■ TRY IT
Retype every entry below without altering anything.

(Dataset records)
+++
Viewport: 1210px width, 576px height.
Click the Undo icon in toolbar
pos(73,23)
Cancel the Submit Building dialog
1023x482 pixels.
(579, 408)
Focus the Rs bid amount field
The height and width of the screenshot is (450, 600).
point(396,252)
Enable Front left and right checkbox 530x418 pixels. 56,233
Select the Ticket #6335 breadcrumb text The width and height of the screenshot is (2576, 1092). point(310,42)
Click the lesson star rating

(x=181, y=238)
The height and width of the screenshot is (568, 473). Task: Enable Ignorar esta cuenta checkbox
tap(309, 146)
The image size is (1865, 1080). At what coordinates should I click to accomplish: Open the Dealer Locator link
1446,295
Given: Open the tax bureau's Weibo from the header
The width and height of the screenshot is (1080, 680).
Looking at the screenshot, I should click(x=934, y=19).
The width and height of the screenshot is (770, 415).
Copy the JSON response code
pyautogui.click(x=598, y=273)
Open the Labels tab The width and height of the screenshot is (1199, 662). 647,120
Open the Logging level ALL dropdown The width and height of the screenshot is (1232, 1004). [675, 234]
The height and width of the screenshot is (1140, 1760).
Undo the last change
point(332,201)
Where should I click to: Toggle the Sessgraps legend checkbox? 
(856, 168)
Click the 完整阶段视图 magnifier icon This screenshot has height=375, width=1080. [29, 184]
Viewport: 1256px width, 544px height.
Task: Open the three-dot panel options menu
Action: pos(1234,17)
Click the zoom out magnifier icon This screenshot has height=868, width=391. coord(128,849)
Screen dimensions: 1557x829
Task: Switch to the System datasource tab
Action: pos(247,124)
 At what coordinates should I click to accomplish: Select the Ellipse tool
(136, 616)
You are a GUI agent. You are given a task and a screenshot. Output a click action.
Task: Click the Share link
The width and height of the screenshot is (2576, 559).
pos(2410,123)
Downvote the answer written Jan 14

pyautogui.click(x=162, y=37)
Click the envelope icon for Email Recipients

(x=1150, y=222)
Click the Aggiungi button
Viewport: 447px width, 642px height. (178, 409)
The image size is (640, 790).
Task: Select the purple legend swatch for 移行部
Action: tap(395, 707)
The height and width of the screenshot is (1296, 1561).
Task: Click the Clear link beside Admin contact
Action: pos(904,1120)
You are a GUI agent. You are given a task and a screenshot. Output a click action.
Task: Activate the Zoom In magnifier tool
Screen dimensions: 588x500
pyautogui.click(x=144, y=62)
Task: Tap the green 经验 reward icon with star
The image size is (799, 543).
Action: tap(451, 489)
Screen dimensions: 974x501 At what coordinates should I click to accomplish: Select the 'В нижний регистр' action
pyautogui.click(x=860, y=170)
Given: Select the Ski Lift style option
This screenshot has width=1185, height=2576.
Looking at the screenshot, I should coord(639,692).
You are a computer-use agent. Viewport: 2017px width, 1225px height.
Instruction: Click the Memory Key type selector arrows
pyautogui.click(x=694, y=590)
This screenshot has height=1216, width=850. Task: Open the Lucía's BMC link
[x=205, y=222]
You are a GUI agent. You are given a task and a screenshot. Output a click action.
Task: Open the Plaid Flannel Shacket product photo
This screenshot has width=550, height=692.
+++
■ PROBLEM SOLUTION
Viewport: 1210px width, 576px height.
Click the Undo icon in toolbar
pos(73,23)
Cancel the Submit Building dialog
1023x482 pixels.
(579, 408)
Focus the Rs bid amount field
The height and width of the screenshot is (450, 600).
point(396,252)
Enable Front left and right checkbox 530x418 pixels. 56,233
Select the Ticket #6335 breadcrumb text The width and height of the screenshot is (2576, 1092). point(310,42)
Click the lesson star rating

(x=181, y=238)
The height and width of the screenshot is (568, 473). Task: Enable Ignorar esta cuenta checkbox
tap(309, 146)
The image size is (1865, 1080). At what coordinates should I click to accomplish: Open the Dealer Locator link
1446,295
Given: Open the tax bureau's Weibo from the header
The width and height of the screenshot is (1080, 680).
Looking at the screenshot, I should click(x=934, y=19).
The width and height of the screenshot is (770, 415).
Copy the JSON response code
pyautogui.click(x=598, y=273)
Open the Labels tab The width and height of the screenshot is (1199, 662). 647,120
Open the Logging level ALL dropdown The width and height of the screenshot is (1232, 1004). [675, 234]
The height and width of the screenshot is (1140, 1760).
Undo the last change
point(332,201)
Where should I click to: Toggle the Sessgraps legend checkbox? 
(856, 168)
Click the 完整阶段视图 magnifier icon This screenshot has height=375, width=1080. [29, 184]
Viewport: 1256px width, 544px height.
Task: Open the three-dot panel options menu
Action: pos(1234,17)
Click the zoom out magnifier icon This screenshot has height=868, width=391. coord(128,849)
Screen dimensions: 1557x829
Task: Switch to the System datasource tab
Action: pos(247,124)
 At what coordinates should I click to accomplish: Select the Ellipse tool
(136, 616)
You are a GUI agent. You are given a task and a screenshot. Output a click action.
Task: Click the Share link
The width and height of the screenshot is (2576, 559).
pos(2410,123)
Downvote the answer written Jan 14

pyautogui.click(x=162, y=37)
Click the envelope icon for Email Recipients

(x=1150, y=222)
Click the Aggiungi button
Viewport: 447px width, 642px height. (178, 409)
The image size is (640, 790).
Task: Select the purple legend swatch for 移行部
Action: tap(395, 707)
The height and width of the screenshot is (1296, 1561).
Task: Click the Clear link beside Admin contact
Action: pos(904,1120)
You are a GUI agent. You are given a task and a screenshot. Output a click action.
Task: Activate the Zoom In magnifier tool
Screen dimensions: 588x500
pyautogui.click(x=144, y=62)
Task: Tap the green 经验 reward icon with star
The image size is (799, 543).
Action: tap(451, 489)
Screen dimensions: 974x501 At what coordinates should I click to accomplish: Select the 'В нижний регистр' action
pyautogui.click(x=860, y=170)
Given: Select the Ski Lift style option
This screenshot has width=1185, height=2576.
Looking at the screenshot, I should coord(639,692).
You are a computer-use agent. Viewport: 2017px width, 1225px height.
Instruction: Click the Memory Key type selector arrows
pyautogui.click(x=694, y=590)
This screenshot has height=1216, width=850. Task: Open the Lucía's BMC link
[x=205, y=222]
You are a GUI agent. You are given a task and a screenshot. Output a click action.
Task: Open the Plaid Flannel Shacket product photo
This screenshot has width=550, height=692.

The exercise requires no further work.